The city Liquor Board voted in favor of renewing the restaurant Milan's liquor license Thursday night, despite some objections from Little Italy residents.
A few voiced concerns over loud noise, parking problems and garbage, but the major issue that would have led the board to revoke the restaurant's license was whether it had been using outside promoters. The restaurant explicitly agreed not to use outside promoters when the liquor board approved its license in July, board records show.
Critics say the companies Jet Set Mafia and GoodLife Productions promote Milan as a place to party, drawing crowds that stay later, drink harder and make more noise than traditional Little Italy diners.
"The board does not believe that the evidence shows that Jet Set Mafia or GoodLife is an outside party promoter. I don't know" what would, Liquor Board Chairman Stephan Fogleman said, announcing the renewal of the license.
"We want them to be a successful restaurant," said Giovanna Blatterman, but "we don't like what's going on between 10 and 2," which she said the promotions are encouraging.
Blatterman was one of two residents who protested the license renewal before the Liquor Board. She organized the petition against Milan.
"We live in Little Italy, not Fells Point," said one resident, Tom Leahy, who said he did not like the fact that the restaurant is seen as an "attraction."
While using promoters isn't illegal, the board has yanked liquor licenses from clubs that broke promises not to use them.
When Fogleman asked about flyers for "Industry Night," "Illusions" on Saturdays and "Karma" on Fridays, license holder Gavaskar Sharp said Karma nights were promoting the new restaurant called "Karma."
He told the board that "we do not use promoters," rather "in-house marketing." He said Milan has never been rented to promoters.
Sharp said Milan did host some social events but that those events were organized and promoted by the restaurant's staff.
He said restaurant guests are encouraged to reserve tables because of limited space and that velvet ropes outside help mark Milan's entrance and provide crowd control as diners wait for their cars from the valet service.
Rob Kowalski of Jet Set Mafia and GoodLife Promotions testified that he does marketing for the restaurant but not promotions for Milan.

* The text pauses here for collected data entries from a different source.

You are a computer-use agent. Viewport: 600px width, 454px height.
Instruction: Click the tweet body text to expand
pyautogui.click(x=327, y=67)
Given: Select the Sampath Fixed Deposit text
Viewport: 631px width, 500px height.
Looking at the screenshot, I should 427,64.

Kowalski said the difference between the two was that an outside promoter "conceptualizes an event" but that he had only advertised Milan events, using social-networking sites such as Facebook.

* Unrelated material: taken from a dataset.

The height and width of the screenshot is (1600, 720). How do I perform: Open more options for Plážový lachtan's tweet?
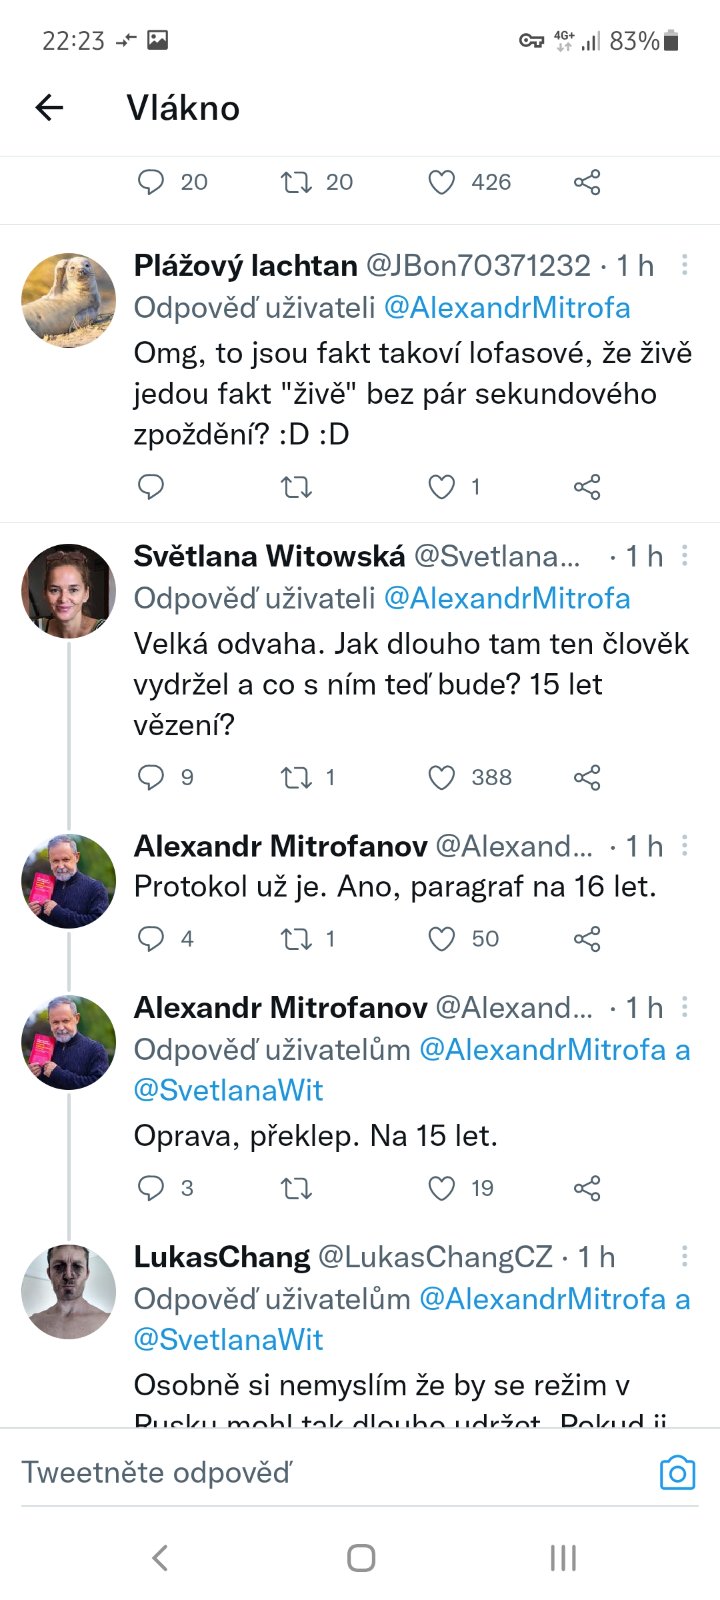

Blatterman presented a Belvedere Vodka promotional flier, which she said another resident found outside on his car.
Sharp said the flier was placed inside the menus but that the vodka company never hosted an event at Milan.
Sharp's lawyer, Mel Kodenski, said that marketing online is how restaurants are approaching the business now, adding that the restaurant has worked with the community to increase garbage pickup from two to three times a week and purchased noise meters to address some of resident concerns.